The organizers of the Oxford conference stuck me in the same session as the talk on Croatia. Croatia – a country I know nothing about – follows me everywhere I go. For some reason, people seem to think that Ukraine and Croatia are extremely similar. Even when a person from Ukraine is delivering a talk on Spain, she is still to be grouped with Croatia. I would think it might make more sense to schedule me to present with Latin America and put Croatia next to Romania but that’s not what happened.

But since presenters on South Africa are squished in with Northern Ireland (and not, say, with Central Africa), I can hardly complain.

Sullied

“Whenever I look at Richard, I’m filled with hatred,” my friend Jenna told me.

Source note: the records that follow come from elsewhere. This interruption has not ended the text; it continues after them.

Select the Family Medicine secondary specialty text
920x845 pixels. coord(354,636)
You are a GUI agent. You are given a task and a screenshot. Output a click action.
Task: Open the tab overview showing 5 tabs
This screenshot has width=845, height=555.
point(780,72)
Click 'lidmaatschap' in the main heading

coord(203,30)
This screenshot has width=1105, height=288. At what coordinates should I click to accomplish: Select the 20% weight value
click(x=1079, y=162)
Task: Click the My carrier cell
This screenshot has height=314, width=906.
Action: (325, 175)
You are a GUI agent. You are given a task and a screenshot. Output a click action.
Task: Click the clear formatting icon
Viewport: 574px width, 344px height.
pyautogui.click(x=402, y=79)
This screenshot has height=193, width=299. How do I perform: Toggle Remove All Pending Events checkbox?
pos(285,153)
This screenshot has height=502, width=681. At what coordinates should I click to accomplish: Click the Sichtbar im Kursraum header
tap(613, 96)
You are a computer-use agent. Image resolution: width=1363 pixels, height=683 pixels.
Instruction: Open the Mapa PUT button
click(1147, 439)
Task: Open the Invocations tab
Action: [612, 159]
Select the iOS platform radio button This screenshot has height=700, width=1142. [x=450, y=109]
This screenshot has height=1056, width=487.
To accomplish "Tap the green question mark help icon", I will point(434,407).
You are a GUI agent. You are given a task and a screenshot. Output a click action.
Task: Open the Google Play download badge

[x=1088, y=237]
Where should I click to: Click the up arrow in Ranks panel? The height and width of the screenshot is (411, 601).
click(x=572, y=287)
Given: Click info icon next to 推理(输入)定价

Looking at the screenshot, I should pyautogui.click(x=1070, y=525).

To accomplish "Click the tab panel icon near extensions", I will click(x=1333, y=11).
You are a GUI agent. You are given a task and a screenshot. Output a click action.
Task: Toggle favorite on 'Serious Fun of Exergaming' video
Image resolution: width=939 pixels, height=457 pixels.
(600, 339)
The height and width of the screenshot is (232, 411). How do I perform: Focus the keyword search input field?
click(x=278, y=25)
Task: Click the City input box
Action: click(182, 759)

“But why?” I asked. “He’s a great guy, everybody loves him.”

“I can’t look at him without remembering that he sullied my beautiful daughter’s body! With sex! He had sex with her!”

“Jenna, your daughter is 36,” I said.

“Yeah, so what?”

“She is married to Richard.”

“And? What are you getting at?”

“They have a daughter.”

“OK, I’m seriously not getting your point here,” Jenna retorted irritably. “Whose side are you on?”

P.S. This is a family of highly educated cosmopolitan atheists from LA, in case anybody is getting ready to make comments about the Bible Belt.